**Your instructions:** Word for word, transcribe every line from the one holding "Image resolution: width=1568" through the end of the records, but not the pictures.

**Data records:**

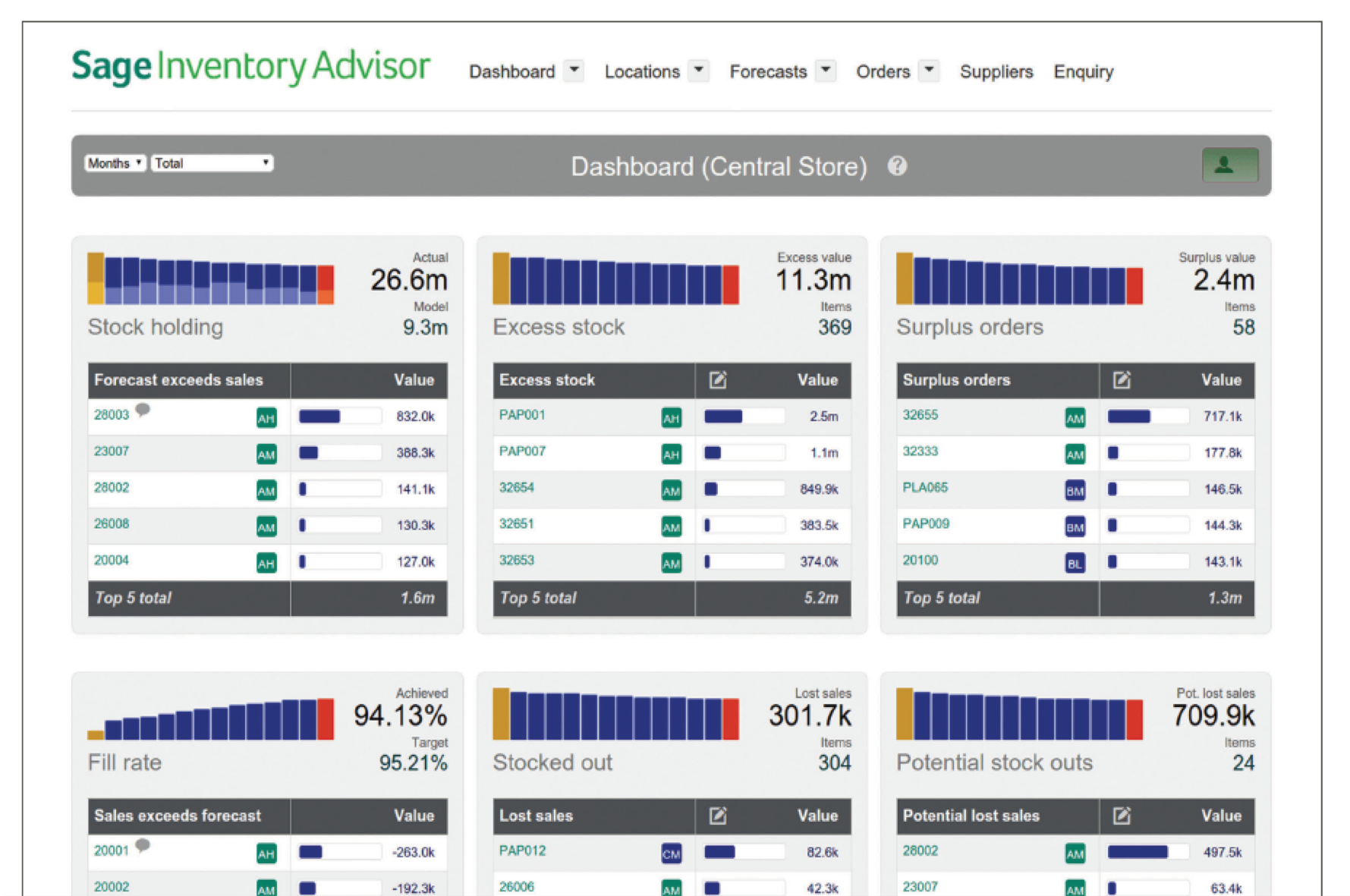This screenshot has width=1350, height=896.
Task: Click the BM badge on PLA065 row
Action: click(1075, 491)
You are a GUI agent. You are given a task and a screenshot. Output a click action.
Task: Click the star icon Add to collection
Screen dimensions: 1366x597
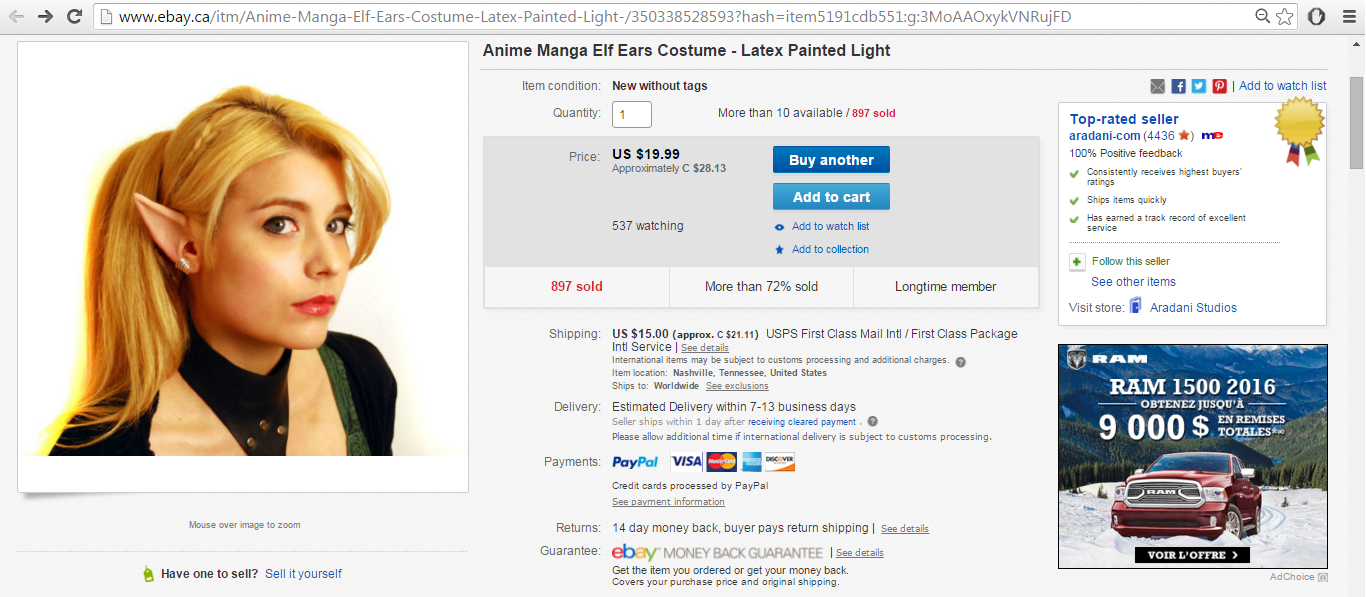point(780,250)
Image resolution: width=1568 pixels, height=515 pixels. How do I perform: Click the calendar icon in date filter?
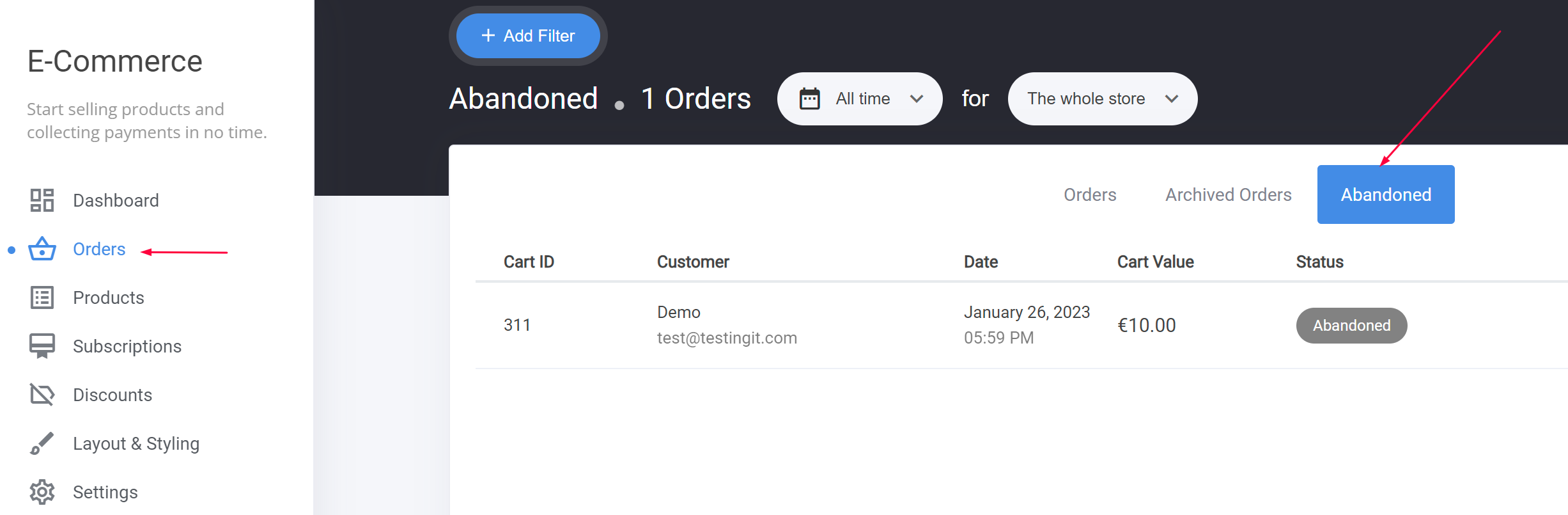809,99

**Response area:**
Image resolution: width=1568 pixels, height=515 pixels. How do I perform: Click the calendar icon in date filter?
809,99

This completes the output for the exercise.